PUATE: Efficient Average Treatment Effect Estimation from Treated (Positive) and Unlabeled Units
Masahiro Kato, Fumiaki Kozai, Ryo Inokuchi
TL;DR
PUATE tackles average treatment effect estimation when treatment labels are partially observed, framing the problem as learning from positive and unlabeled data. It derives semiparametric efficiency bounds and efficient influence functions for two DGPs—the censoring and case-control settings—and constructs estimators that achieve these bounds, with doubly robust and cross-fitting properties to ensure $\sqrt{n}$-consistency and asymptotic normality. The work connects PU learning with causal inference under missing data, providing theoretically optimal estimators and practical guidance for settings like implicit feedback in recommender systems and incomplete treatment data in medicine. Overall, it delivers efficient, robust tools for ATE estimation when only treated and unlabeled units are available, expanding causal inference paradigms in weakly supervised contexts.
Abstract
The estimation of average treatment effects (ATEs), defined as the difference in expected outcomes between treatment and control groups, is a central topic in causal inference.
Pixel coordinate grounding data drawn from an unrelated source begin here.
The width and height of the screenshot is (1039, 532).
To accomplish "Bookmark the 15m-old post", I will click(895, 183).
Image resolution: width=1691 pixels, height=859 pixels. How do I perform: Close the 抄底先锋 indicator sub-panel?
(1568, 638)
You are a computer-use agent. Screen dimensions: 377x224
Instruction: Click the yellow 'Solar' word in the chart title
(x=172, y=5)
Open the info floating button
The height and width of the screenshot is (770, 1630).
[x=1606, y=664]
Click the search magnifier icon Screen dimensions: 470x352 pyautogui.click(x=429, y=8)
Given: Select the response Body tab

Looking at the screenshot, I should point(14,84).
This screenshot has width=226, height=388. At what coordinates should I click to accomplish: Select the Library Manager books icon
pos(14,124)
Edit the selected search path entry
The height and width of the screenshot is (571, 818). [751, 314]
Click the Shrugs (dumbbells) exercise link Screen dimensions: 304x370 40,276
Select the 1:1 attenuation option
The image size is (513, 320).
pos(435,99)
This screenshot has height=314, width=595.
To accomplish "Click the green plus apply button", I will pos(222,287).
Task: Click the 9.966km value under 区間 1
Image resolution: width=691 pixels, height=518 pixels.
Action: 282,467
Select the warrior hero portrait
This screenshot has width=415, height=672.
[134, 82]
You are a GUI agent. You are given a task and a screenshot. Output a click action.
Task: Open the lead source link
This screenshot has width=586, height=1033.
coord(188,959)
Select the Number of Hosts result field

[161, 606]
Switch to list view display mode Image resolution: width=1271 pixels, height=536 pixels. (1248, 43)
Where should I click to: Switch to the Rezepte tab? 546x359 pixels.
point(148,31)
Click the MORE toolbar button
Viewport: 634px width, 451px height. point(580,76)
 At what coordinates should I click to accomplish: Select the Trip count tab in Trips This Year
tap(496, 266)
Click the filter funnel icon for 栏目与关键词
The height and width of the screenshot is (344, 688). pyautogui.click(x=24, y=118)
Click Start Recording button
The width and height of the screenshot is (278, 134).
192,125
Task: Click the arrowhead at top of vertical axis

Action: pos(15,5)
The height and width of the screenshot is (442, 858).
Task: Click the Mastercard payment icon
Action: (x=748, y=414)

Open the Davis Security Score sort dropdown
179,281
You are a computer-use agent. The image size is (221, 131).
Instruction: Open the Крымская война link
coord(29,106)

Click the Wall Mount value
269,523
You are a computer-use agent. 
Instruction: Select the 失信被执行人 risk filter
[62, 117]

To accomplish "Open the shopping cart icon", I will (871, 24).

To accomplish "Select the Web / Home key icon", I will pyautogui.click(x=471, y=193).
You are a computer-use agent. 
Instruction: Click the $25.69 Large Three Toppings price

This study develops semiparametric efficient estimators for ATE in a setting where only a treatment group and an unlabeled group, consisting of units whose treatment status is unknown, are observed. This scenario constitutes a variant of learning from positive and unlabeled data (PU learning) and can be viewed as a special case of ATE estimation with missing data. For this setting, we derive the semiparametric efficiency bounds, which characterize the lowest achievable asymptotic variance for regular estimators. We then construct semiparametric efficient ATE estimators that attain these bounds. Our results contribute to the literature on causal inference with missing data and weakly supervised learning.